View Full Version
Selasa, 22 Mar 2016

Sebut Ada Mahar Politik 100 Miliar, Anggota DPD RI: Ahok Harus Buktikan Ucapannya

JAKARTA (voa-islam.com) - Sudah menjadi rahasia umum bahwa selama ini mahar politik menjadi bagian yang menyatu dengan perilaku dalam setiap event kehidupan berdemokrasi, khususnya dalam pilkada di Indonesia. 
 
Pernyataan Partai Nasdem yang secara terbuka menyatakan dan menentukan sikap tidak ikut-ikutan dalam bursa mahar politik dalam proses pilkada merupakan angin segar bagi peningkatan kualitas demokrasi di tanah air. Pernyataan dan sikap demikian patut dan semestinya mendapat apresiasai dan dukungan karena praktik mahar politik merupakan racun bagi demokrasi.

Daftar Materi →

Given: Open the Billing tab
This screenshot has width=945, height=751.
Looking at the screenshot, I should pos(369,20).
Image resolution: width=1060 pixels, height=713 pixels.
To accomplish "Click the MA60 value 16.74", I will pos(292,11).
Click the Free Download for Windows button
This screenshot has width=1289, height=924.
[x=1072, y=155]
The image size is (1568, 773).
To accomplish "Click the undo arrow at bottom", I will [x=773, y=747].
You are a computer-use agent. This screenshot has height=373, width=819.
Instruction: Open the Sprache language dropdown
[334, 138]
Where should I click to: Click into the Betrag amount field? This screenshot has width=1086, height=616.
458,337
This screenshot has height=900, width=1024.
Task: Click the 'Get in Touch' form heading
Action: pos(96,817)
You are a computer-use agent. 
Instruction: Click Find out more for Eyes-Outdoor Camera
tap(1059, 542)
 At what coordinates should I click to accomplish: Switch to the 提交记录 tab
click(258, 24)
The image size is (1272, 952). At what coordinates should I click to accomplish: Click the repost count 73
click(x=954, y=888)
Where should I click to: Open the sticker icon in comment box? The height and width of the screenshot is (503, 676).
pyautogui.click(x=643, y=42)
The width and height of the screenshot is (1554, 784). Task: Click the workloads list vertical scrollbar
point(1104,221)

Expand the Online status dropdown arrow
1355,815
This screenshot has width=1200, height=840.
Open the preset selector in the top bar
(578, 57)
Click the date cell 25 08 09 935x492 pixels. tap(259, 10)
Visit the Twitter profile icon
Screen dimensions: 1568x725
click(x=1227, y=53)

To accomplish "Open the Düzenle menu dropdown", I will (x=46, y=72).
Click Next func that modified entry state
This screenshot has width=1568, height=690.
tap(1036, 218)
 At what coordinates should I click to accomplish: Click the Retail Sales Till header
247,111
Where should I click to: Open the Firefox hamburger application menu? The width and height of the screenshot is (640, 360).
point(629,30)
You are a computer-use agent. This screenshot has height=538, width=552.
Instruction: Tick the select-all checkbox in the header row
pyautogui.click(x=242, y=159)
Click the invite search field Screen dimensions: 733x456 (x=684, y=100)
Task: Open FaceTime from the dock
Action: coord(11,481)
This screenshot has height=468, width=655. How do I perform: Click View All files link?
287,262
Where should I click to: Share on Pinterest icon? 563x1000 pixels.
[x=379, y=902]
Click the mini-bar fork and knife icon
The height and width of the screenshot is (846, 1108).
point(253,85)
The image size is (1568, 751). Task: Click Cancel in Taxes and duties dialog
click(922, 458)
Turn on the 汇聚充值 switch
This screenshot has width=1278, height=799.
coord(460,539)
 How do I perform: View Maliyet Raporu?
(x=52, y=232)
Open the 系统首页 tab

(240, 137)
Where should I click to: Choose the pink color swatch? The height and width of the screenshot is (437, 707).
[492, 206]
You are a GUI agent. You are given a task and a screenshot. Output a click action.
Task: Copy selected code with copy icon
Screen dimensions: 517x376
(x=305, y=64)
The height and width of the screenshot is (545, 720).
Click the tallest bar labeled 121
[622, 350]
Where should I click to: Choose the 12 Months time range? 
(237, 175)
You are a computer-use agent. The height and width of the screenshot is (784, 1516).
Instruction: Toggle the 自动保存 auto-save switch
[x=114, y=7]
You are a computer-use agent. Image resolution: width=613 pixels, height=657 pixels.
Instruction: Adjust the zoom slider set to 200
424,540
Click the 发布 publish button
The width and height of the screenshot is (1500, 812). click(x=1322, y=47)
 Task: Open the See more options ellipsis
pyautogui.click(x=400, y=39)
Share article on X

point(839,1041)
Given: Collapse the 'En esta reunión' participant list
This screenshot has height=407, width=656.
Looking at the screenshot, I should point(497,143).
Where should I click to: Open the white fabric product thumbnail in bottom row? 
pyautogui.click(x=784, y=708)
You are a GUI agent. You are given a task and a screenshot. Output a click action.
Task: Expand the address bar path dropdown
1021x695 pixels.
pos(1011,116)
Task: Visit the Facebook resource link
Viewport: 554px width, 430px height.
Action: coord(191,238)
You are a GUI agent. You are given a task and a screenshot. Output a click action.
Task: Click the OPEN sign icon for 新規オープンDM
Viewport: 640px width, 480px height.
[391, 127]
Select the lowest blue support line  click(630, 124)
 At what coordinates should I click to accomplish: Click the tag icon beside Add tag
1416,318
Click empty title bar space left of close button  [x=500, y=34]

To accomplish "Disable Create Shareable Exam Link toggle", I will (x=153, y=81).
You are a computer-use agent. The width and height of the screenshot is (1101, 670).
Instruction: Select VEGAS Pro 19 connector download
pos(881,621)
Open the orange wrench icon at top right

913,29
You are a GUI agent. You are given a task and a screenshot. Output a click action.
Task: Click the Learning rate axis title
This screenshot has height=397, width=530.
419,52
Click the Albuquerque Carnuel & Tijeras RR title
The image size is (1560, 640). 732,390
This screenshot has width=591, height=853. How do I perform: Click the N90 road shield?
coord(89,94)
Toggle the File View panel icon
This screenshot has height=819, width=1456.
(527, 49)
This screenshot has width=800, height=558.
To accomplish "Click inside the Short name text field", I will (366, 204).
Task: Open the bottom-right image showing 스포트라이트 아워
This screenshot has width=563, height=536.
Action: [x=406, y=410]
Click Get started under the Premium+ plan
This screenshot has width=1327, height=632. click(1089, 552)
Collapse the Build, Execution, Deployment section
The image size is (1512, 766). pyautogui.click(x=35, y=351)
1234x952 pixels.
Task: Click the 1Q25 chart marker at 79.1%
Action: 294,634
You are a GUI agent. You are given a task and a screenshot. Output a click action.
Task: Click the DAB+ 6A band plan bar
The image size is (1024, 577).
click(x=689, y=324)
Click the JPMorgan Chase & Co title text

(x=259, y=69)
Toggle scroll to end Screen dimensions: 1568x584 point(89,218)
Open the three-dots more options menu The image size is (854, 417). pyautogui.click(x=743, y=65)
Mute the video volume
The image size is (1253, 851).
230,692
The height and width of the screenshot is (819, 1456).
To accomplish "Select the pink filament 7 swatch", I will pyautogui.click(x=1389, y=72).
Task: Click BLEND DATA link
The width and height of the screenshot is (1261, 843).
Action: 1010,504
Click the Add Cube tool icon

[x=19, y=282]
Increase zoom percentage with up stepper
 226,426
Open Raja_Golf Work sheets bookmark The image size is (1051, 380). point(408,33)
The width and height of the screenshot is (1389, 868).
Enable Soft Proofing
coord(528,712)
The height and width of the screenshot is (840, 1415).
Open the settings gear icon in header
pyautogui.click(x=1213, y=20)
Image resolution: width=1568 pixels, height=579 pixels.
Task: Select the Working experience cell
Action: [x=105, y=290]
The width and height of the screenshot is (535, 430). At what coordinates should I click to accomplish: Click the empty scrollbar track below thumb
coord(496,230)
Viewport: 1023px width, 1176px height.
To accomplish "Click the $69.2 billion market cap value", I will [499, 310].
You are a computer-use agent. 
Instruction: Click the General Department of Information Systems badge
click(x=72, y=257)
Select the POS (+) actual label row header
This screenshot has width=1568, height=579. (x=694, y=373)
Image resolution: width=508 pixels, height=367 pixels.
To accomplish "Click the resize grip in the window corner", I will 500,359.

Daftar Tugas →
[A] Terjemahkan kalimat "Sudah menjadi rahasia umum bahwa selama ini mahar politik menjadi bagian yang menyatu dengan perilaku dalam setiap event kehidupan berdemokrasi, khususnya dalam pilkada di Indonesia." dari teks tentang mahar politik ke dalam bahasa Inggris.
[B] Berikan lanjutan teks tentang mahar politik, dimulai setelah kalimat terakhir yang tercantum.

Hasil per Tugas →
[A] It has become an open secret that political dowries have long been an integral part of the conduct surrounding every event of democratic life, particularly regional elections in Indonesia.

[B]
Hal tersebut disampaikan oleh Wakil Ketua Komite IV DPD RI Ghazali Abbas Adan, Minggu (13/3).
 
Menurut Ghazali Abbas Adan, pernyataan dan sikap Partai Nasdem belum terlihat reaksi oleh partai-partai lain. Namun ketika Ahok menyebutkan ada mahar Rp 100 miliar dalam pilkada DKI Jakarta, serta merta beberapa parpol merasakan seperti disambar petir di siang bolong, panik, sewot dan uring uringan bercampur marah.
 
Lihat saja sambungnya, sikap beberapa pentolan partai politik yang menyatakan.
 
 
"Ya, saya kira Ahok harus buktikan siapa saja selama ini partai yang meminta itu. Jangan hanya melempar asumsi yang belum buktinya. Ada juga yang meminta. Sebaiknya kalau memang ada, Pak Ahok sebut saja partai mana. Jika tidak, maka semua parpol akan merasa tertuduh". Yang lebih kencang lagi pernyataan "kalau Ahok sebut itu, harus buktikan jangan lempar kegaduhan baru. Jangan seperti srigala cicip anggur, tak sampai lalu dibilang anggur pahit".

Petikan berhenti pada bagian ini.